Listen, these man-made horrors may be beyond your feeble comprehension, but I get it, actually. You’re just scared of scientific advancement. Welcome to the new digital Metaverse! Either get with the program or go out with the e-waste, loser.
No, I don’t think it’s “fucked up” that the internet is essentially a decentralized experiment of staggering scale on the entirety of modern humanity. What are you afraid of? Going viral on accident? Losing your attention span to the infinite scroll? Having your data mined, your habits tracked, and your free will manipulated by an artificially intelligent, profit-maximizing, privitized and unregulated algorithm? BOOMER!

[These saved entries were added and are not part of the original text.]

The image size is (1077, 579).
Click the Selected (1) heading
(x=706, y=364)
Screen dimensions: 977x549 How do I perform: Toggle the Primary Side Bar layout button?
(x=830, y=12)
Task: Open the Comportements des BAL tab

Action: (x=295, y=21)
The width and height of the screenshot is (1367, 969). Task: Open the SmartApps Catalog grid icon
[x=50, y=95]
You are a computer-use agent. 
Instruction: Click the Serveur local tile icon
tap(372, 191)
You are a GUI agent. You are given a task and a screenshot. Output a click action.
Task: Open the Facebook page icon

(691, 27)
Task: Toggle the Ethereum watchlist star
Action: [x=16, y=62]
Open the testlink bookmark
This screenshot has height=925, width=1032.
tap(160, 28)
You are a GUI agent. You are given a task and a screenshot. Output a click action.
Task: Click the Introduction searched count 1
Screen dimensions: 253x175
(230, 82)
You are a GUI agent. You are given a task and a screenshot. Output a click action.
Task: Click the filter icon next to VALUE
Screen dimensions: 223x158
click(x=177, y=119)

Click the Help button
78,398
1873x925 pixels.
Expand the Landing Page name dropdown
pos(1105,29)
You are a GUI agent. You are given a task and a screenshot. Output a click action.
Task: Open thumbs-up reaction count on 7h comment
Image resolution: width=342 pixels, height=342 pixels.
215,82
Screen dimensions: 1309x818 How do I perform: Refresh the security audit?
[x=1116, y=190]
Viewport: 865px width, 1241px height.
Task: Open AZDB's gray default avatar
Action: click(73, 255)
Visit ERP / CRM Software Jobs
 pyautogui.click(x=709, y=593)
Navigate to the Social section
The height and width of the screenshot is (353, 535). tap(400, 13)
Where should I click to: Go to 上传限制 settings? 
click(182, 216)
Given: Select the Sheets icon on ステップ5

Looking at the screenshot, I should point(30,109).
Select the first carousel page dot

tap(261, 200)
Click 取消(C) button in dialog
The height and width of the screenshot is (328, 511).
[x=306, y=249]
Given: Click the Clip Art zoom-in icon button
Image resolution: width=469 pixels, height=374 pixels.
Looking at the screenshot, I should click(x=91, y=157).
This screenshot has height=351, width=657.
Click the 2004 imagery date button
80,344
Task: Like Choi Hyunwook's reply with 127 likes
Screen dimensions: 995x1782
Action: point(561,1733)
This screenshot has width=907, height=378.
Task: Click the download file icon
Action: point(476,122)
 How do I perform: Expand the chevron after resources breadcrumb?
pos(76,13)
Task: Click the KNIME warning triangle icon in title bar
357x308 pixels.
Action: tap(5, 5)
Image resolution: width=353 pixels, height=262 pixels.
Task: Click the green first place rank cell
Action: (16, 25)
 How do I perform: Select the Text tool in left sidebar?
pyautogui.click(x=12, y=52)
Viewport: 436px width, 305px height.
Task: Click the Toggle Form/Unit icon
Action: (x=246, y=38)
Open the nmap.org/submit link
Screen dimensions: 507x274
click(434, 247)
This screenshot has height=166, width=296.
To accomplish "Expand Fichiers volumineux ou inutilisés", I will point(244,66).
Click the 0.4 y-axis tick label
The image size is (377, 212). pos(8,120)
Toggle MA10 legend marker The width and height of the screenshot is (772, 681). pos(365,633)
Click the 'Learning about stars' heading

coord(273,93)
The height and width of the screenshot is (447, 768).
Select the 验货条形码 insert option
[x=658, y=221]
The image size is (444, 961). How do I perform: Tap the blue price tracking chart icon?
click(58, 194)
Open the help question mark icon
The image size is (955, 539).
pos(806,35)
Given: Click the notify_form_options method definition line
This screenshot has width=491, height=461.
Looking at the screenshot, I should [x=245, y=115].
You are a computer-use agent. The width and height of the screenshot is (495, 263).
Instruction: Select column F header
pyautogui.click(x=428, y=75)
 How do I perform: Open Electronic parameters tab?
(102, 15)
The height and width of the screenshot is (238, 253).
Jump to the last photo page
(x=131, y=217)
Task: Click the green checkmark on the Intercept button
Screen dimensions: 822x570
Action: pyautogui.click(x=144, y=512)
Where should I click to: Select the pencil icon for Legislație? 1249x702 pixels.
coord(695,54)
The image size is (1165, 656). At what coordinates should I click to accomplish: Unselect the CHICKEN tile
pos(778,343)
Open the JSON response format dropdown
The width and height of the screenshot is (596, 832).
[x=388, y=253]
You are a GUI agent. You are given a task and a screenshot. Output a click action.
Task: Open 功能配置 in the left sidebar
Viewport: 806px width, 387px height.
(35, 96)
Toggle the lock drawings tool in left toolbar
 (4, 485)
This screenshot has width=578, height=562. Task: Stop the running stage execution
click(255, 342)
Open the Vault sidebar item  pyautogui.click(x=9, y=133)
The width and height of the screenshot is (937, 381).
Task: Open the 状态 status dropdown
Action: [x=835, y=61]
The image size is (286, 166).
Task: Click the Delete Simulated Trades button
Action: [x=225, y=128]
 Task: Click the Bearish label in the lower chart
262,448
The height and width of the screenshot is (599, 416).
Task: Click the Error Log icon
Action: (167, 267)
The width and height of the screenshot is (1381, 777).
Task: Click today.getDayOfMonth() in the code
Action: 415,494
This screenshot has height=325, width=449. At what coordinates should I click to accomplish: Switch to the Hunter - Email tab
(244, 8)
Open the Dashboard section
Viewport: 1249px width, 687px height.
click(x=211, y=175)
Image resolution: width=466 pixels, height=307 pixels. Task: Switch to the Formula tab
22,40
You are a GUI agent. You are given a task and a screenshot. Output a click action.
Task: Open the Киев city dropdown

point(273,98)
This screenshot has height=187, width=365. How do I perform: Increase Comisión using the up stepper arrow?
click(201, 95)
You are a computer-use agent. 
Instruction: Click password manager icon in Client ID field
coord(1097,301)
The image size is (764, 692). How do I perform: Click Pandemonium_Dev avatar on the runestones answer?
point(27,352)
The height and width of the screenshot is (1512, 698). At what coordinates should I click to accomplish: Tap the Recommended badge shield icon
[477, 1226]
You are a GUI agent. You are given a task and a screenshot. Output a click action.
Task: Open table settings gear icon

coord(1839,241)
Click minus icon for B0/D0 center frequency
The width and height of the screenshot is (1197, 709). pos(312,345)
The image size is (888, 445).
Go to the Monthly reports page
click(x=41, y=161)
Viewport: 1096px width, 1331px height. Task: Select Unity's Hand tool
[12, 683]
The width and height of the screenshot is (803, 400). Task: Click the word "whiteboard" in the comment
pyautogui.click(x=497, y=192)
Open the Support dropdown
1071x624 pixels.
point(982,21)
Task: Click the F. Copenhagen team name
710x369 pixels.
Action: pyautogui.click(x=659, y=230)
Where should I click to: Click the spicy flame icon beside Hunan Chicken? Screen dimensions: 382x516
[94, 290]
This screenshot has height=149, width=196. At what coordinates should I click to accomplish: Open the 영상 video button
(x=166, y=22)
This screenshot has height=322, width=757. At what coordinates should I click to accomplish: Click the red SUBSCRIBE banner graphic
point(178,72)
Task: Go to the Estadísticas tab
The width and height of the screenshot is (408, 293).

While you’re busy boo-hooing about “the death of art,” I’m having the time of my fucking life plugging MCU/Hentai mashups into Dall-E. Oh, you’re worried about the disintegration of the distinction between human beings and computer processors? Go hug a Boston Dynamics robo-cop dog about it, snowflake.
The possibilities? Limitless! Literally any good or service I can imagine is at my fingertips for a seven-day free trial. I am only limited by the credit card numbers I am willing to enter and the quantity of email addresses I am willing to create. My identity is infinite, yet confined, measured by the size of the binary footprint I have left in the incalculably large digital graveyard of the World Wide Web. Your consciousness is the ghost in the machine? Mine is an ocean of zeros and ones, stretching into endless, eternal grayscale.
Anyway lol look at this TikTok my friend just sent me.